Gençlik Köprüsü ekibi bu diyalog formatıyla öncelikle geçen senenin hafızalardan şöyle bir geçirilmesini amaçlıyor. Neslihan Aksoy bunu şöyle açıklıyor: Öğrenen bir organizasyon olarak bizim burada en önemsediğimiz konu, proje partnerimizden geri bildirim almak ve bu etkinlikte birbirimizden karşılıklı bir şeyler öğrenmek. Bunun yanı sıra partnerlerimizin çalışmalarını takdir etmeyi ve bu tür etkinliklerle onları güçlendirmeyi de önemsiyoruz. Ancak bu şekilde kapıları açabilir ve konuları etkin bir şekilde ele alabiliriz.
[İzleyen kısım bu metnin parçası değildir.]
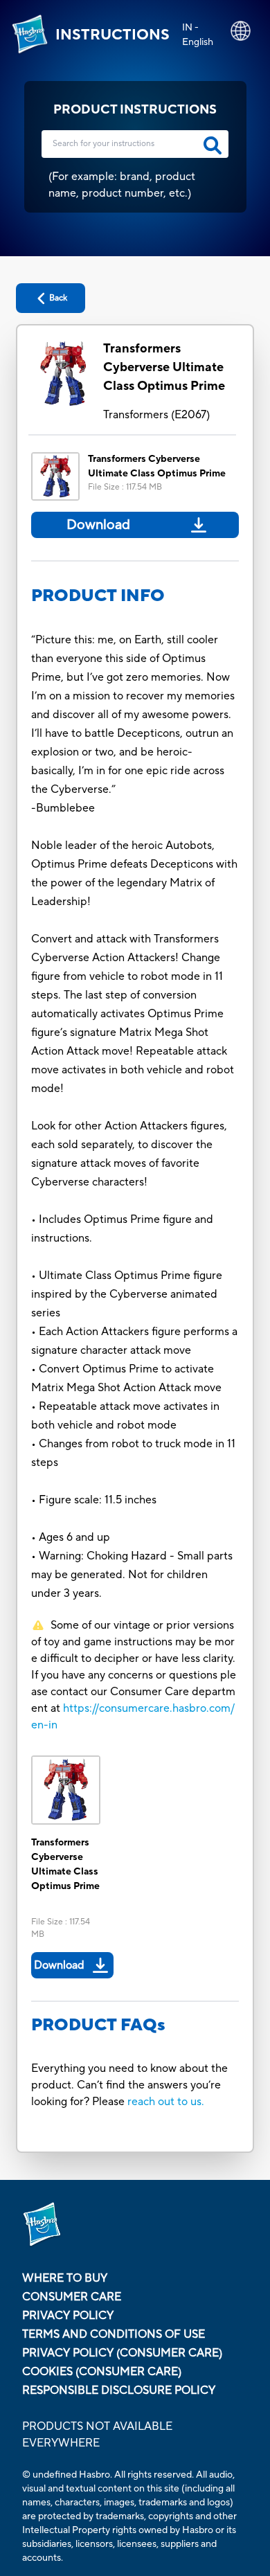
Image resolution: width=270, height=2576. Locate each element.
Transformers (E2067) (156, 415)
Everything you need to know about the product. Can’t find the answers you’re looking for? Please (129, 2085)
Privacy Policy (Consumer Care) (122, 2353)
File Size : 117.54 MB (125, 487)
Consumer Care (71, 2297)
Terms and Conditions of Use (113, 2334)
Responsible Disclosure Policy (118, 2390)
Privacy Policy (68, 2316)
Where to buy (64, 2278)
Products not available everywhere (97, 2435)
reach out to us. (165, 2102)
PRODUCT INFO (98, 596)
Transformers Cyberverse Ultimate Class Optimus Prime (164, 367)
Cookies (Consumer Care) (101, 2372)
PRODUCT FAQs (98, 2025)
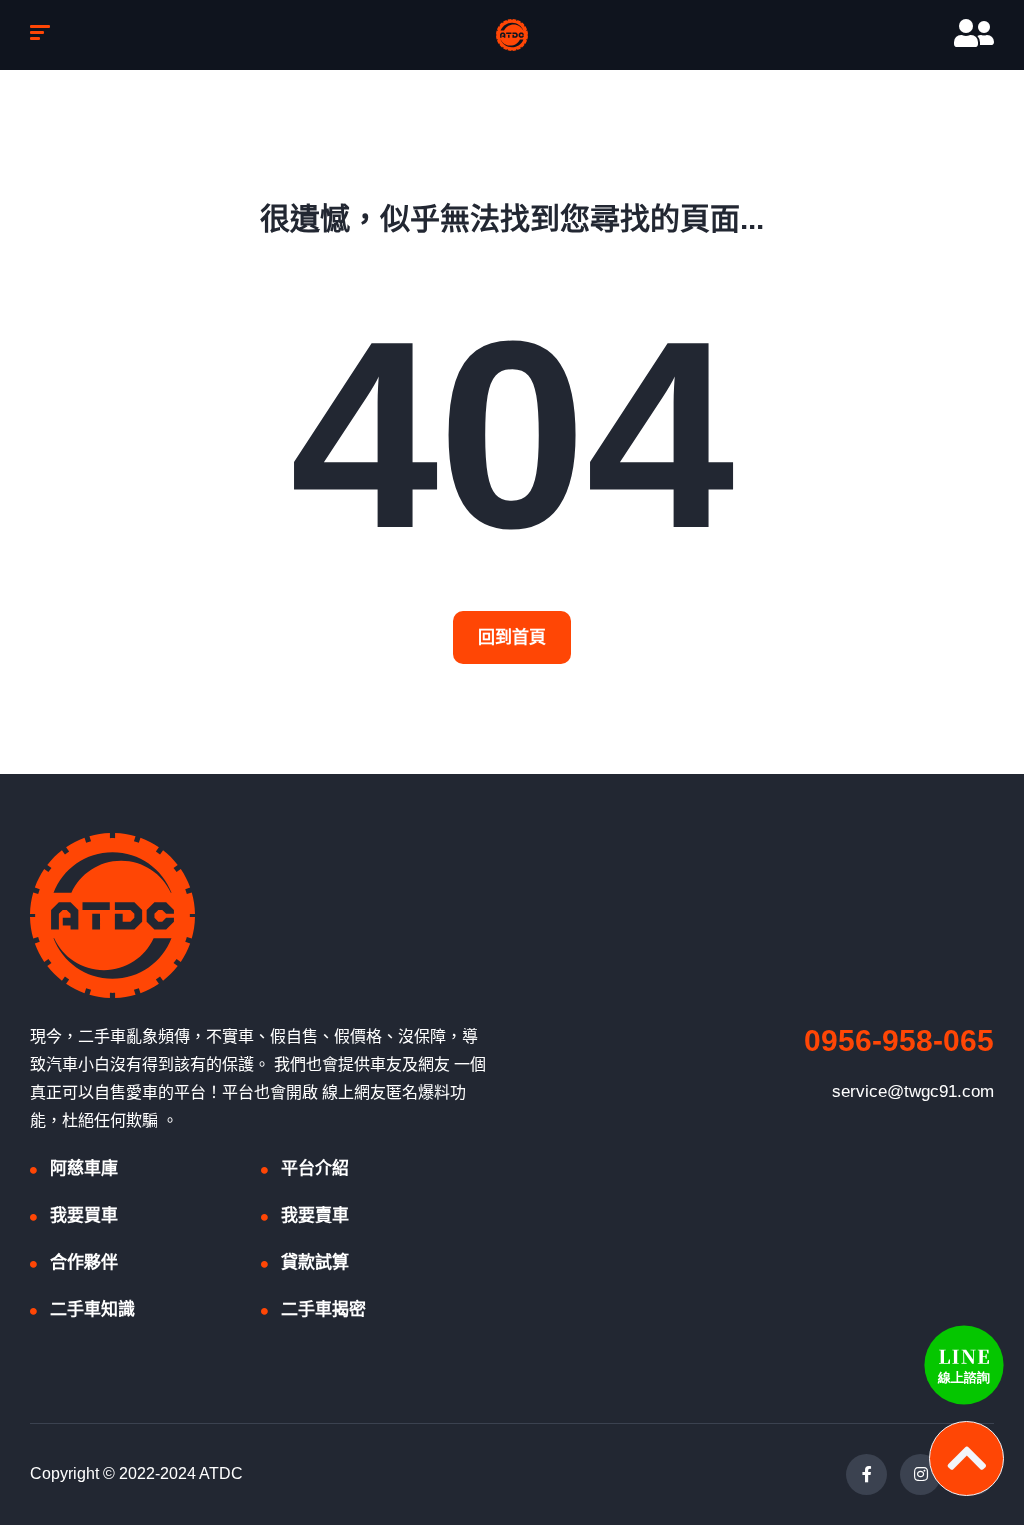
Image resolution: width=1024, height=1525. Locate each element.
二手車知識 (92, 1309)
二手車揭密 (323, 1309)
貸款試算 (315, 1262)
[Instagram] (920, 1474)
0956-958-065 (899, 1040)
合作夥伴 (84, 1262)
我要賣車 (315, 1215)
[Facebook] (866, 1474)
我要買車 (84, 1215)
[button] (512, 637)
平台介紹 (315, 1168)
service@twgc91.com (913, 1091)
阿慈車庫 (84, 1168)
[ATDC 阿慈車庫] (512, 35)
Bu nedenle katılımcılar gelecek projelerinde nelerin korunup nelerin değiştirilmesi gerektiğini tartışmak için burada küçük gruplar halinde bir araya geliyorlar. Türk-Alman gençlik değişim programlarında uzun yıllar tiyatro projeleriyle aktif olarak yer alan Mahmut Canbay’ın cevabı net: “Farklı kültür ve dillerle çalışmaya devam edelim. Bu bizi gerçekten çok zenginleştiriyor.” Canbay’ın Elif Obmann ve Henrike Moll-Cheng’le birlikte gerçekleştirdiği grup çalışmasında dile dair engellere rağmen bunun ne kadar iyi işleyebildiği görülüyor: Her üçü de ortak bir dilde akıcı bir şekilde anlaşamıyor olsalar da karşılıklı tercüme ya da tek tek kelimeler yoluyla iletişim sağlanıyor.

“Bu daha başlangıç”

Hararetli tartışmalardan sonra her bir küçük grup kendi sonuçlarını sunuyor. Katılımcıların gençlik değişim programlarına dair engelleri not ettiği kırmızı kartlar hızla üst üste yığılıyor: Vize sorunu ve zaman darlığı en yukarıda yer alan konular. Bunlar, gruptakilerin gülüşler ve jestlerle art arda onayladığı, bütün katılımcıların haberdar olduğu konular.

Elbette ilk önce vize engellerinin kaldırılması gerekiyor ama gerçekleştirilen beyin fırtınasıyla ortaya somut değişiklik önerilerini de içeren büyük bir çeşitlilik çıkıyor: Her projeden önce kişisel bir kick-off buluşması yapılsa nasıl olur meselâ? İzmir’den Can Tohma bu konuda şöyle diyor: “İnsanlar bizzat buluştukça iletişim de giderek daha iyi oluyor. Bu nedenle yeni fikirler geliştirmek için bunun gibi buluşmaları yılda iki defa gerçekleştirmek de düşünülebilir.

Öne çıkıp söz alan her bir kişiyle birlikte değişiklik önerilerinin listesi biraz daha uzuyor. Bu da Gençlik Köprüsü ekibini daha fazla motive ediyor. Theresa Peters “Bütün değişiklikleri birlikte ele almak için bu daha başlangıç,” diyor.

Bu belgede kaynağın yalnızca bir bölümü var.